[EXTRAIT PRÉSENTÉ]
▬▬▬
Au niveau de la perméabilité, San Francisco recommande fermement l'augmentation du nombre d’espaces publics au centre-ville, tels que : les jardins urbains, les parcs, les plazas, les terrasses, les snippet, les rues piétonnes et les atriums (Vettel, 1985). Bref, « An inviting outdoor environment is vital to provide a place for relaxation and means to escape the rigors of the workplace ». (Vettel, 1985 : 545) L’emplacement de l’espace public se détermine selon l’espace disponible, l’accès au soleil et sa proximité au réseau piéton. Il doit se situer à moins de 900 pieds de distance de marche pour tous les usagers des bâtiments du centre-ville (Vettel, 1985).
De plus, des mesures pour assurer la perméabilité et la robustesse de l’interface entre le bâtiment et la rue sont prises telles que : l’obligation d’insérer des commerces et services publics au rez-de-chaussée, l’intégration de plusieurs entrées au même bâtiment et l’élargissement des trottoirs de surface dur (Vettel, 1985). Dans le même ordre d’idée, Gehl avance le fait que le caractère des façades à l’échelle des piétons provoque un impact déterminant sur la vitalité de l’espace urbain. Les rez-de-chaussée se perçoivent de près, en plus de créer une relation d’entrée et de sortie des immeubles. L’auteur propose des principes essentiels quant aux caractéristiques que doivent prendre les façades longeant les cheminements piétons : l’échelle et le rythme, la transparence, l’appel des sens, la texture et les détails, la mixité des fonctions ainsi que les façades à axes verticaux.
▬▬▬
[DONNÉES FOURNIES]
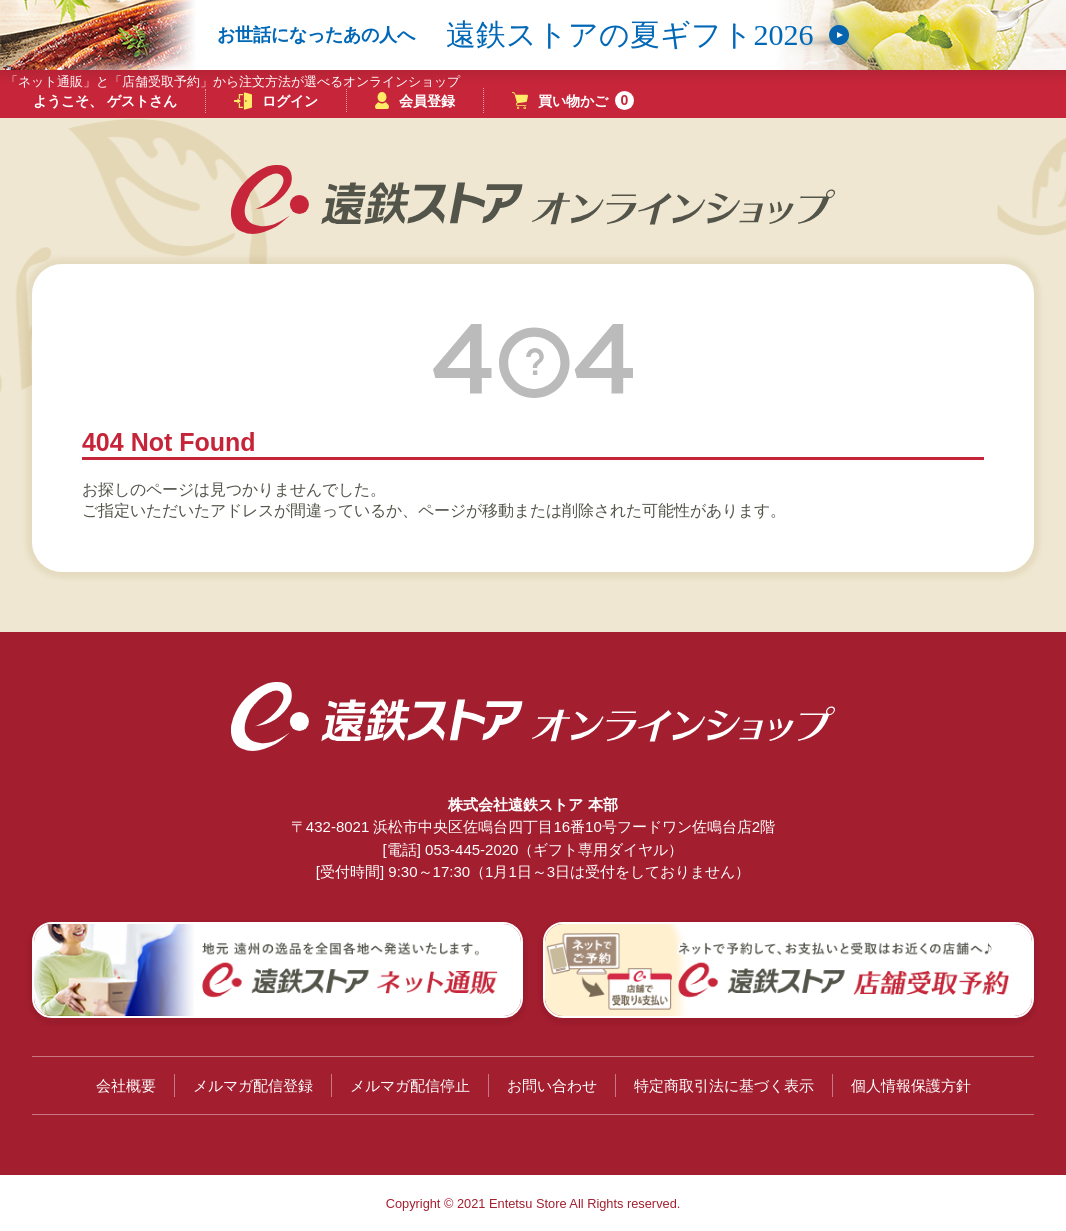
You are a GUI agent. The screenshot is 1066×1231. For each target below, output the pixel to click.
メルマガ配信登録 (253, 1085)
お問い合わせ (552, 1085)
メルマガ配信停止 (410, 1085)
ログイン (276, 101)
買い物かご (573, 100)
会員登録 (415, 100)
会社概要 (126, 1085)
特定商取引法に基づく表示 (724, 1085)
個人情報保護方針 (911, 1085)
▬▬▬
[OBJECTIF]
Répondez à ces questions d'après l'extrait présenté :
1. À quelle distance de marche maximale l'espace public doit-il se trouver pour les usagers des bâtiments du centre-ville ?
2. Qu'est-on obligé d'insérer au rez-de-chaussée des bâtiments ?
3. Quel auteur affirme que le caractère des façades à l'échelle des piétons a un impact déterminant sur la vitalité de l'espace urbain ?

[CORRIGÉ]
1. À moins de 900 pieds.
2. Des commerces et des services publics.
3. Gehl.